ASSIGNMENT:
The required output is the exact sequence of lines from the line holding "The height and width of the screenshot is (1106, 694)." to the end of the records, inclusive.

Dataset records
········

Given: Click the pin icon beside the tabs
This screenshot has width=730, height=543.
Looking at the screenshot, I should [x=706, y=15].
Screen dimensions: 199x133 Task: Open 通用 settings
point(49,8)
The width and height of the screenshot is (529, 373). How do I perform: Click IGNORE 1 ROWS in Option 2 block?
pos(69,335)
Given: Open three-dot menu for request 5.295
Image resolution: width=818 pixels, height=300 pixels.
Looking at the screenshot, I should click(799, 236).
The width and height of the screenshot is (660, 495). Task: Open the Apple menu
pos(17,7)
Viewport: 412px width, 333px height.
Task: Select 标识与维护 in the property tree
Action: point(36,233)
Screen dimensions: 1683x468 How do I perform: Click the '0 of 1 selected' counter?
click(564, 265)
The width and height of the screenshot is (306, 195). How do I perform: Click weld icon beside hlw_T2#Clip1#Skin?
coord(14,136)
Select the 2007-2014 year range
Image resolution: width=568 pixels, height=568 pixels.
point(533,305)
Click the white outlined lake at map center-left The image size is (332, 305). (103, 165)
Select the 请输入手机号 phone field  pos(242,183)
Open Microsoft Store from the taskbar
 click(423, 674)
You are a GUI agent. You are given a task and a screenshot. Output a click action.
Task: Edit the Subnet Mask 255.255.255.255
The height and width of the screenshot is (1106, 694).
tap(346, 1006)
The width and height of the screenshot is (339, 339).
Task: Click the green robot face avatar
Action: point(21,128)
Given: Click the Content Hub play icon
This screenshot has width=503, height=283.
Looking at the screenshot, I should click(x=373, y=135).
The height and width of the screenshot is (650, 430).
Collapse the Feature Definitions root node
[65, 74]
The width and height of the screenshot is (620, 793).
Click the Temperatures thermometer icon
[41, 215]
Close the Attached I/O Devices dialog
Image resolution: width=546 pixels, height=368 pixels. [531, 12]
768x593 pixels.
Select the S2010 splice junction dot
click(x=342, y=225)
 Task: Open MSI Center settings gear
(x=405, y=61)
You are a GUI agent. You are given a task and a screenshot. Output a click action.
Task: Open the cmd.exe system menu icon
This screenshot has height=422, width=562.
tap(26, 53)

········

COMPLETED EXERCISE:
The height and width of the screenshot is (1106, 694).
tap(346, 1006)
The width and height of the screenshot is (339, 339).
Task: Click the green robot face avatar
Action: point(21,128)
Given: Click the Content Hub play icon
This screenshot has width=503, height=283.
Looking at the screenshot, I should click(x=373, y=135).
The height and width of the screenshot is (650, 430).
Collapse the Feature Definitions root node
[65, 74]
The width and height of the screenshot is (620, 793).
Click the Temperatures thermometer icon
[41, 215]
Close the Attached I/O Devices dialog
Image resolution: width=546 pixels, height=368 pixels. [531, 12]
768x593 pixels.
Select the S2010 splice junction dot
click(x=342, y=225)
 Task: Open MSI Center settings gear
(x=405, y=61)
You are a GUI agent. You are given a task and a screenshot. Output a click action.
Task: Open the cmd.exe system menu icon
This screenshot has height=422, width=562.
tap(26, 53)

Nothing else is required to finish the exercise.